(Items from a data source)
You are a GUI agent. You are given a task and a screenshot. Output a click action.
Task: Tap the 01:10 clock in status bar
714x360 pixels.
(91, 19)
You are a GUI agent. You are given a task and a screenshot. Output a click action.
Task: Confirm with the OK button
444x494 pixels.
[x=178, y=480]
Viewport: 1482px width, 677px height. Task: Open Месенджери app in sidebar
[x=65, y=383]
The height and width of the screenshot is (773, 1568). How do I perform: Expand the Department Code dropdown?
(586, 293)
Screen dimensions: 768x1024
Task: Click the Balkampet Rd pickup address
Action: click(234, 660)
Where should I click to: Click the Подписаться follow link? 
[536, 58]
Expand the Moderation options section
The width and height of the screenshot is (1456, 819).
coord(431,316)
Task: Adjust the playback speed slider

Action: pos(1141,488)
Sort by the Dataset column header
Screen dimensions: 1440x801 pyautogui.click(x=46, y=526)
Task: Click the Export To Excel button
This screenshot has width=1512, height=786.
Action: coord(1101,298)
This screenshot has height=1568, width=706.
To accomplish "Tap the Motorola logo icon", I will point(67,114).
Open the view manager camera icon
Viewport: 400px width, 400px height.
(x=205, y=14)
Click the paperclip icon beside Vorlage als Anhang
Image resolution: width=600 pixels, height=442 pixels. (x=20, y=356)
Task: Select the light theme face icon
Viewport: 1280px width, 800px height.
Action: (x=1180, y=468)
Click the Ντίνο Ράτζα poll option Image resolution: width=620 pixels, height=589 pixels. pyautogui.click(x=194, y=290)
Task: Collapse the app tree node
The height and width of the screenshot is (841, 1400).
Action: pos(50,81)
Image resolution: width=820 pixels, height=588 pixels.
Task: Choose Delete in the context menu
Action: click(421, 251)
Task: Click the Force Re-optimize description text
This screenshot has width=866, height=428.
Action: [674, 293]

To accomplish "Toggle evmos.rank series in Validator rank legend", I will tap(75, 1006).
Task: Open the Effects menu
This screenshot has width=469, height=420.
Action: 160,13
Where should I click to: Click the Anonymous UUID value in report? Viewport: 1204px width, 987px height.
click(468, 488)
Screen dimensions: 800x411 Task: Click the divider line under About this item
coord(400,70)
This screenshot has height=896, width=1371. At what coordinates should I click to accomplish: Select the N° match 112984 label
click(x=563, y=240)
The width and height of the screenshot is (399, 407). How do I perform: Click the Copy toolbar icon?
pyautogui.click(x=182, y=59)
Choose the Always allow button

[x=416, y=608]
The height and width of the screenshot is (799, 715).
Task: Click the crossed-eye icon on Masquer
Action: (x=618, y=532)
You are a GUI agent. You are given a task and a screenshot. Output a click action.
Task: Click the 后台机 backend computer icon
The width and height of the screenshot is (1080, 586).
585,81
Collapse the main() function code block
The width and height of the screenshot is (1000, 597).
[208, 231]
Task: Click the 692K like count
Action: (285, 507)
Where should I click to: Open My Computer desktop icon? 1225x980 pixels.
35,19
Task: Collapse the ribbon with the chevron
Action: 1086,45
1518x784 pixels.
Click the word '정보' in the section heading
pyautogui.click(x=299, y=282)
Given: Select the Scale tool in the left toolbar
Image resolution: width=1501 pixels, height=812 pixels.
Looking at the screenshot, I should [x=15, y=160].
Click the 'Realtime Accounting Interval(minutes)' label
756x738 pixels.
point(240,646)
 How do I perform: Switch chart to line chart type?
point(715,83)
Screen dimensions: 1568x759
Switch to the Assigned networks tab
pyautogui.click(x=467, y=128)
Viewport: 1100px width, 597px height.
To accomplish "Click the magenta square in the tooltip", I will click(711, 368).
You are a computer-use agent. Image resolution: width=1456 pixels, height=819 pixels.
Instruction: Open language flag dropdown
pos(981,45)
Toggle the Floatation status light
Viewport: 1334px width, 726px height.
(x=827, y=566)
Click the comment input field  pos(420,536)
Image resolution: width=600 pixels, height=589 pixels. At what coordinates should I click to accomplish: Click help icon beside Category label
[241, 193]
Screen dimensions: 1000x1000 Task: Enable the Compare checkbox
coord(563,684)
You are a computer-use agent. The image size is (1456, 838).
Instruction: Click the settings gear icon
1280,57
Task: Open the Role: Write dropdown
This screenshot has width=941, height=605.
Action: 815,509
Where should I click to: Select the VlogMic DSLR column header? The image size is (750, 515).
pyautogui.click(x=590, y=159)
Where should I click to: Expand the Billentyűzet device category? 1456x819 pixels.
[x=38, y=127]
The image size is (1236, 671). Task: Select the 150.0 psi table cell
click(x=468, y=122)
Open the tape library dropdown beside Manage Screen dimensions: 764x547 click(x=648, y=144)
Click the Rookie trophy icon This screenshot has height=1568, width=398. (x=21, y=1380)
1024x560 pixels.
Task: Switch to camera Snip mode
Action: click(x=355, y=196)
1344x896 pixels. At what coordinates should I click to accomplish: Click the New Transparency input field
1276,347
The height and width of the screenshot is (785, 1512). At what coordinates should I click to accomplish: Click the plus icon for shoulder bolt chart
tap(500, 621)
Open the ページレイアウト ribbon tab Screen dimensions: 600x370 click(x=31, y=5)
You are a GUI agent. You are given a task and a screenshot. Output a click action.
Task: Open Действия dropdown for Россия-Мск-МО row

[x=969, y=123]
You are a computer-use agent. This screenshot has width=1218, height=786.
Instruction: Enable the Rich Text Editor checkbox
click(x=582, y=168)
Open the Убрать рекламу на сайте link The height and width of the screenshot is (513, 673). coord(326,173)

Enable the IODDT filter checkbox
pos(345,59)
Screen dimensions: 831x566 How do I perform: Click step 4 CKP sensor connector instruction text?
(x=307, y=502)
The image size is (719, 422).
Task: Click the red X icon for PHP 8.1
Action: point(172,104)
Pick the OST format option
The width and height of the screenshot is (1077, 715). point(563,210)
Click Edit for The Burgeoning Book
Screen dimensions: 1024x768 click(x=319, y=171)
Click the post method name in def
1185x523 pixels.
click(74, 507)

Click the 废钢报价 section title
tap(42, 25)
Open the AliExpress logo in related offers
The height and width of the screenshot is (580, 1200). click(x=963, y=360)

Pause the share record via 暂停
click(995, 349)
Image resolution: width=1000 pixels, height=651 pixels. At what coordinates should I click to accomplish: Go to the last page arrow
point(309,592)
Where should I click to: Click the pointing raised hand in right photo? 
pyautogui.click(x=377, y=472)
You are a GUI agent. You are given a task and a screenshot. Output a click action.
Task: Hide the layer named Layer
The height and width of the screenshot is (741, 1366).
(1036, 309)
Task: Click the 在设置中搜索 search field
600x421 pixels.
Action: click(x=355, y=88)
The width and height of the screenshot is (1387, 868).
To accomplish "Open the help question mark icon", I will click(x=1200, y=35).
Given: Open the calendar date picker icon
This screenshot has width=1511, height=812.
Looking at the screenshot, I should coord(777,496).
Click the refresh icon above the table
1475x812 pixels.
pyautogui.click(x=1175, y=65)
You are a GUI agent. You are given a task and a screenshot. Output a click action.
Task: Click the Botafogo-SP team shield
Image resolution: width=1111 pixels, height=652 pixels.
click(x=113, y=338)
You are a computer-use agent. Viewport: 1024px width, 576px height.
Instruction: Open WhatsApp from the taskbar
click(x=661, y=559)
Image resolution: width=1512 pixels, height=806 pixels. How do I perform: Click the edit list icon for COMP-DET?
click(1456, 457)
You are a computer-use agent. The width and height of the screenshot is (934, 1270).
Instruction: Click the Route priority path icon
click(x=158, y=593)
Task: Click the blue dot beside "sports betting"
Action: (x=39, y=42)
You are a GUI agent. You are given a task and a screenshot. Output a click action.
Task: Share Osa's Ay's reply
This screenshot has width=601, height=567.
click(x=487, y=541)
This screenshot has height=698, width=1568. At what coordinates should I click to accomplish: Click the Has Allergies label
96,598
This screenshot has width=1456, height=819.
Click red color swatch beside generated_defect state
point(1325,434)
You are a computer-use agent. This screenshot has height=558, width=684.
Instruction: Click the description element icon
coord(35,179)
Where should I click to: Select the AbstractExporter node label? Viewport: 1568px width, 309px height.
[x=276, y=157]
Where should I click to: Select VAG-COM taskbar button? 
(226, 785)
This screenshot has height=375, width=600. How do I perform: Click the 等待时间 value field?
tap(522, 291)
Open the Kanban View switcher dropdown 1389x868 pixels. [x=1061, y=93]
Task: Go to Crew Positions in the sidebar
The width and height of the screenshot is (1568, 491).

SET TASK: Write out the lines again, requests included, starting at the line that contains "This screenshot has width=1456, height=819." and ending at the line that contains "coord(35,179)". In the answers, multiply each coordinate by 0.4 and round to a whole number, with halves going up.

WRITTEN REPLY:
This screenshot has width=1456, height=819.
Click red color swatch beside generated_defect state
point(530,174)
You are a computer-use agent. This screenshot has height=558, width=684.
Instruction: Click the description element icon
coord(14,72)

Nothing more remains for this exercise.